Никто менее его не был книгоедом; он величайший рисовальщик в литературе.
Он помещает своих героев, мелкий люд, ремесленников или крестьян, чиновников или лавочников, проституток или бродяг, в рамки с ясно обозначенным, но слабо окрашенным пейзажем, и этот упрощенный пейзаж сейчас же дает тон рассказу. Если действие развивается быстро, среди неразвитых «простых» душ — фон обозначается широкими мазками, без тонких деталей. Если же более сложные души колеблются или медлят, художник останавливается вместе с ними, чтобы насладиться созерцанием какого-либо уголка природы, рассмотреть мелкую подробность куста или цветка, оврага или морского прибоя.
Если вдруг герои его склонны к мечтательности — горизонт расширяется, пейзаж принимает меланхолический оттенок, чтобы выделить задумчивый силуэт, и тогда «декорация» будет появляться постоянно, видоизменяясь сообразно ходу страстей, которым она служит подспорьем.
Таким образом, в своих описаниях природы Мопассан не позволяет себе выдумывать то, чего не видят его герои, добровольно сужая свой горизонт до уровня зачастую даже скудной, механической восприимчивости.
Никогда равнодушная природа не принимает прямого участия в злоключениях его героев; ей дела нет до их радостей и скорбей; один только раз Мопассан изменяет этому принципу: большие грустные вязы ропщут и плачут над телом убитой Малютки Рок.
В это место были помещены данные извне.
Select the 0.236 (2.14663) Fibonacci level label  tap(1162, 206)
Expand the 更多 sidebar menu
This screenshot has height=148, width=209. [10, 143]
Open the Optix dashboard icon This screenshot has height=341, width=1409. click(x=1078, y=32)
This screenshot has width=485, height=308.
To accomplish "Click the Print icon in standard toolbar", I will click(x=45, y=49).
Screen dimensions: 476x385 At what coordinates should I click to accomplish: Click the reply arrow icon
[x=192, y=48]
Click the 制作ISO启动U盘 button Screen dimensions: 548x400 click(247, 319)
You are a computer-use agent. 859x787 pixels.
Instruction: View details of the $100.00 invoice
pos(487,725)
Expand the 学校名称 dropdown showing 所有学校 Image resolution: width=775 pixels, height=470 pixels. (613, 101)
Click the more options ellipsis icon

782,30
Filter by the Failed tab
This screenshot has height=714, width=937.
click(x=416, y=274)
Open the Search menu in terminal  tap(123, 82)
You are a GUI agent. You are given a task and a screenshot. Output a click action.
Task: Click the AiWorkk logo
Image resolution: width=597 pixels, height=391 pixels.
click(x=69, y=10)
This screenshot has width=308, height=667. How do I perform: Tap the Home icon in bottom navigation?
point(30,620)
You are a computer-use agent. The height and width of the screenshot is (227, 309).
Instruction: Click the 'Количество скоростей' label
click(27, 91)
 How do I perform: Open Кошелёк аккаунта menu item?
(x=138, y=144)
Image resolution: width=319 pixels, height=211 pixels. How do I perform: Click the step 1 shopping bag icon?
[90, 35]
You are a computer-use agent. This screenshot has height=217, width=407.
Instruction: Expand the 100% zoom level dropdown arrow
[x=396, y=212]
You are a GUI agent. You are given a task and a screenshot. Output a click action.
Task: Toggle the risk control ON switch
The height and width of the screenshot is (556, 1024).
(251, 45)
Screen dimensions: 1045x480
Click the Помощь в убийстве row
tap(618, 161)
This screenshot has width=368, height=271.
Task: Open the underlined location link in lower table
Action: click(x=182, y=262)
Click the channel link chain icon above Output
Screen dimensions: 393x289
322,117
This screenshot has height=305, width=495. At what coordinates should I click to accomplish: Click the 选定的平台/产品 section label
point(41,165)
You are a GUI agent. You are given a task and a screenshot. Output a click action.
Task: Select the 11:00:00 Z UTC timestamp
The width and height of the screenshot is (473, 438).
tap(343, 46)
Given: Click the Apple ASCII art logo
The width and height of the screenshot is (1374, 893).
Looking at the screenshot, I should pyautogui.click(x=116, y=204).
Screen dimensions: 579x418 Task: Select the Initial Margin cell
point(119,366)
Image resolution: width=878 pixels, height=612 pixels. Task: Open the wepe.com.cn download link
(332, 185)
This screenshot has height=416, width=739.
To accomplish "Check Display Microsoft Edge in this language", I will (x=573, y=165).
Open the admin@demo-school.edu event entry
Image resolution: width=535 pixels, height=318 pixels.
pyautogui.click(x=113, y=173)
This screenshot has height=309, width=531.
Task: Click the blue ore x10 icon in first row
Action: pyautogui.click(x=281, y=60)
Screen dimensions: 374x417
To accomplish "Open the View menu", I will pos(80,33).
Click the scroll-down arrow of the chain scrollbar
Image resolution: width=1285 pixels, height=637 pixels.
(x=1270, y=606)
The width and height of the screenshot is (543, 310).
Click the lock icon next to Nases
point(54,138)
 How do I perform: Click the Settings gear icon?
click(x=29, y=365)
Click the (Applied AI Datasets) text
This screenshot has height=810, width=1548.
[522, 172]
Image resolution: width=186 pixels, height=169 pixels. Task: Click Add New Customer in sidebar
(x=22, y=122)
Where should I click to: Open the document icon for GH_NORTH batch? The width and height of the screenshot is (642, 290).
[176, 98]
А между тем Мопассан страстно обожает природу, одна она трогает его, и в его обращениях к ней чувствуется затаенный лиризм. Тем не менее он владеет собой, словно артист, он сознает, что он повредит рассказу, допустив излияния влюбленного.
Появляется незнакомец… Мы видим, как он идет вдоль забора, стучится в дверь и сейчас же мы узнаем, откуда он и что ему надо. Слово, брошенное им, походка, жест, оторванная пуговица — все это объясняет нам его. Мы отгадываем его инстинкты, его характер, его привычки. Несколько слов, очень простых, естественно, как бы случайно соединенных, совершили это чудо. Благодаря прирожденному чутью, писатель сразу выделяет характерную подробность, типичную особенность, которые определяют и героя рассказа. В этом Мопассан не имеет себе равных.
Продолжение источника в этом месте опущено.